CLI-Gym: Scalable CLI Task Generation via Agentic Environment Inversion
Yusong Lin, Haiyang Wang, Shuzhe Wu, Lue Fan, Feiyang Pan, Sanyuan Zhao, Dandan Tu
TL;DR
CLI-Gym tackles the challenge of scaling environment-intensive agentic coding by representing runtimes as Dockerfile-driven environments and inverting healthy histories to synthesize buggy task states. It builds 1,655 CLI tasks from 29 repositories and curates 291 high-quality repair trajectories, enabling fine-tuning of LiberCoder models that achieve strong Terminal-Bench performance, including 46.1% pass@1 on v1.0. The approach demonstrates that environment-centric supervision and diverse, automatically generated tasks can close the gap with closed models and offer a public data pipeline for scalable CLI task generation. The work highlights the value of combining environment inversion with open-source trajectories to advance agentic CLI proficiency and points to practical impact in scalable, real-world devops and system-troubleshooting contexts.
Abstract
Agentic coding requires agents to effectively interact with runtime environments, e.g., command line interfaces (CLI), so as to complete tasks like resolving dependency issues, fixing system problems, etc. But it remains underexplored how such environment-intensive tasks can be obtained at scale to enhance agents' capabilities. To address this, based on an analogy between the Dockerfile and the agentic task, we propose to employ agents to simulate and explore environment histories, guided by execution feedback. By tracing histories of a healthy environment, its state can be inverted to an earlier one with runtime failures, from which a task can be derived by packing the buggy state and the corresponding error messages.

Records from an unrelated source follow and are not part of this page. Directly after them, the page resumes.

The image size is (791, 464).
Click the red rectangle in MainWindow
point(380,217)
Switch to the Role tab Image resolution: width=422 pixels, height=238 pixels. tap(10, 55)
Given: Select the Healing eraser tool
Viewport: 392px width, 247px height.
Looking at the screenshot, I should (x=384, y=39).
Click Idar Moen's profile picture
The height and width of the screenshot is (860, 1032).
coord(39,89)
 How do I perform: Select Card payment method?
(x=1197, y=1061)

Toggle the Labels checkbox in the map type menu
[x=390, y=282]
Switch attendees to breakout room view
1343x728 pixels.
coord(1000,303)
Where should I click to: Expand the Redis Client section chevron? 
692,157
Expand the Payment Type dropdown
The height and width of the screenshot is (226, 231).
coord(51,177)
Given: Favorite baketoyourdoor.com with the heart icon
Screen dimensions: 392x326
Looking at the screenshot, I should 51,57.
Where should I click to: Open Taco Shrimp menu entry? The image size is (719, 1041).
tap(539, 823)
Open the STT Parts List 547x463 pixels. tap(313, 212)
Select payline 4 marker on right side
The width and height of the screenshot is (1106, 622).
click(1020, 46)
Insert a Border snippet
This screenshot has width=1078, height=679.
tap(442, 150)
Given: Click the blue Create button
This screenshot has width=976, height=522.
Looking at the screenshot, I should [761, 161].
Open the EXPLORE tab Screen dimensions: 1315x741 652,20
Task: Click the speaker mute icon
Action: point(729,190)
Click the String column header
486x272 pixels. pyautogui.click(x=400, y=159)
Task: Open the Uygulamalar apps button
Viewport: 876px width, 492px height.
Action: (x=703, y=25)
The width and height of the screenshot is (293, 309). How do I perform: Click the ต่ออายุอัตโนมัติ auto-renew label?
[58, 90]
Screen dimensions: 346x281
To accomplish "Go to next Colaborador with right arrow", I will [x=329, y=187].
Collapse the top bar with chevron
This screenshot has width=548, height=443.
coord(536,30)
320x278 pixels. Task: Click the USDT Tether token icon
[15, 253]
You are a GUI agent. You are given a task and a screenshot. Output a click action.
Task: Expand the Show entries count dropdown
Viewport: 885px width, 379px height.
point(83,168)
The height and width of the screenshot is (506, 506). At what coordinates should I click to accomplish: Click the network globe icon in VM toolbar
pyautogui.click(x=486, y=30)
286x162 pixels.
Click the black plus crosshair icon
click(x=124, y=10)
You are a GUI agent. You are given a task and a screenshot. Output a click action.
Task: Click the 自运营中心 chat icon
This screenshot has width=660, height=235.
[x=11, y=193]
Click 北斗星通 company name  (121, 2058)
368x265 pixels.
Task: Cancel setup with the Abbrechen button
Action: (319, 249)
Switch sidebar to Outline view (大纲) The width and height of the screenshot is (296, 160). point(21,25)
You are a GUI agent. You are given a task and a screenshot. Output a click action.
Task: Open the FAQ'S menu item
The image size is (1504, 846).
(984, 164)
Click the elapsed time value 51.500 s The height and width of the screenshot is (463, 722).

With our method, named CLI-Gym, a total of 1,655 environment-intensive tasks are derived, being the largest collection of its kind. Moreover, with curated successful trajectories, our fine-tuned model, named LiberCoder, achieves substantial absolute improvements of +21.1% (to 46.1%) on Terminal-Bench, outperforming various strong baselines. To our knowledge, this is the first public pipeline for scalable derivation of environment-intensive tasks.